Tom Lotshaw | Hagadone News Network | UPDATED 11 years, 10 months AGO
by Tom Lotshaw
| March 5, 2013 9:00 PM

With a couple of minor tweaks to the document on Monday, the Kalispell City Council adopted a policies and procedures manual all of its members seemed happy to support.

Randy Kenyon, who pushed for Kalispell to adopt a local ethics code, thanked other council members who voted to unanimously adopt the 10-page document.

“I’ve been working on this for almost a year now and I’m relatively pleased,” he said of the final product. “It’s important for council to make a statement to the public that ethics are important, that transparency is important, and for them to understand that we understand.”

The manual is meant to help orient new council members and serve as an ethics code, covering everything from Kalispell’s municipal powers and budgeting process to legal and ethical standards and council meeting and voting procedures.

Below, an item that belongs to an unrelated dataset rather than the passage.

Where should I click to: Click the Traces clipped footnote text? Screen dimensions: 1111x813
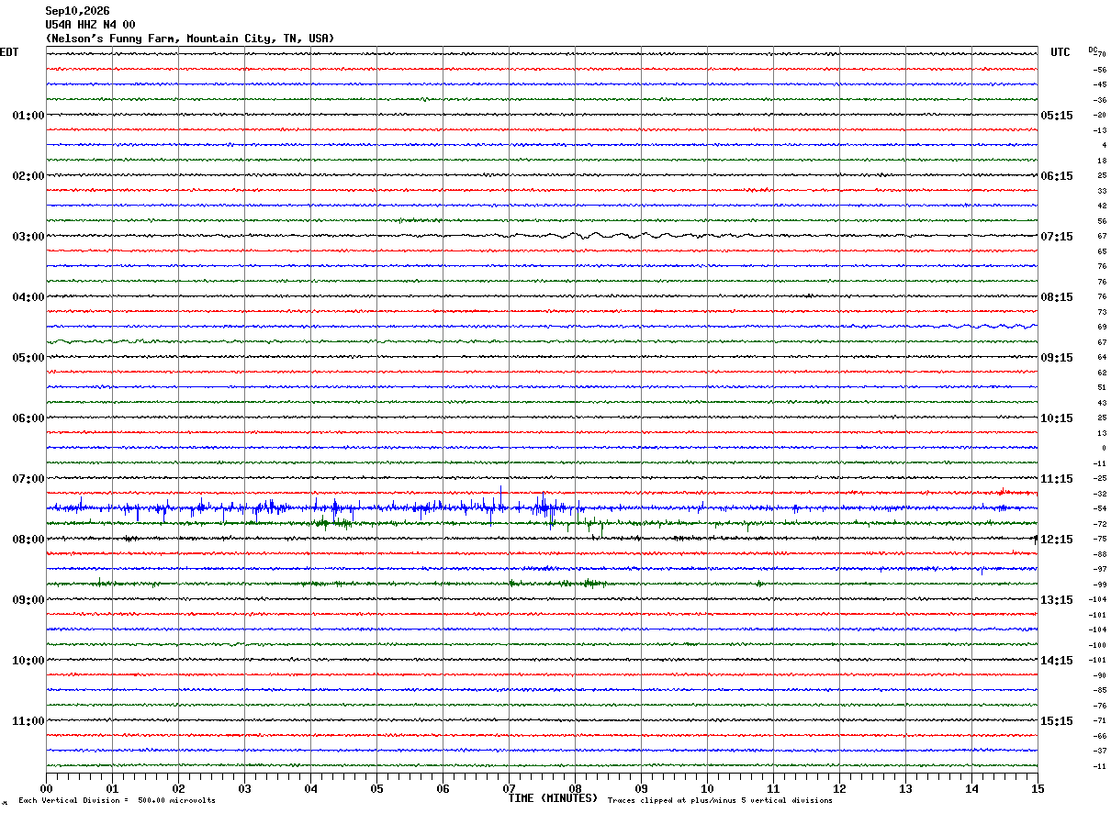(720, 801)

It does not enact the level of disclosure required in some other cities and at the state level. As passed, it requires council members to file yearly statements listing their names, home addresses, current employers and any boards on which they serve.

Kenyon and Wayne Saverud tried to put back in a requirement that council members disclose any property in the city in which they have an ownership interest. That motion failed 5-2, opposed by Mayor Tammi Fisher, Tim Kluesner, Bob Hafferman, Jeff Zauner and Jim Atkinson.

Arguments against the motion varied.

Hafferman noted it would not cover property owned by a spouse. Fisher added that people could easily switch property over to a spouse’s name to avoid the disclosure before running for office.

And while property ownership is a matter of public record, requiring council members to disclose it could stigmatize those who rent or don’t own property, Kluesner said, echoing a concern for the unemployed he raised at a prior work session about requiring the disclosure of employers.

Other removed disclosure requirements would have forced council members to disclose businesses and other professional entities in which they hold an ownership interest; past or present employers from whom they are receiving benefits; and entities for which they are officers, directors or registered agents.

Local attorney Jim Cossitt said the document’s appearance of impropriety disclosure policies are voluntary and its forced disclosure statement requirements are lacking and leave a gaping hole. “Even though lacking in some respects, the City Council is to be applauded for a good start on a functioning ethics code,” he said in written comments to the council.

Hafferman and others were opposed to turning the manual into a regulatory document. “We don’t need another government document to try to snoop into people’s private business,” Hafferman said. “Let’s leave this as a good document for reference. Not make a document to try to hang somebody. The voters can do that.”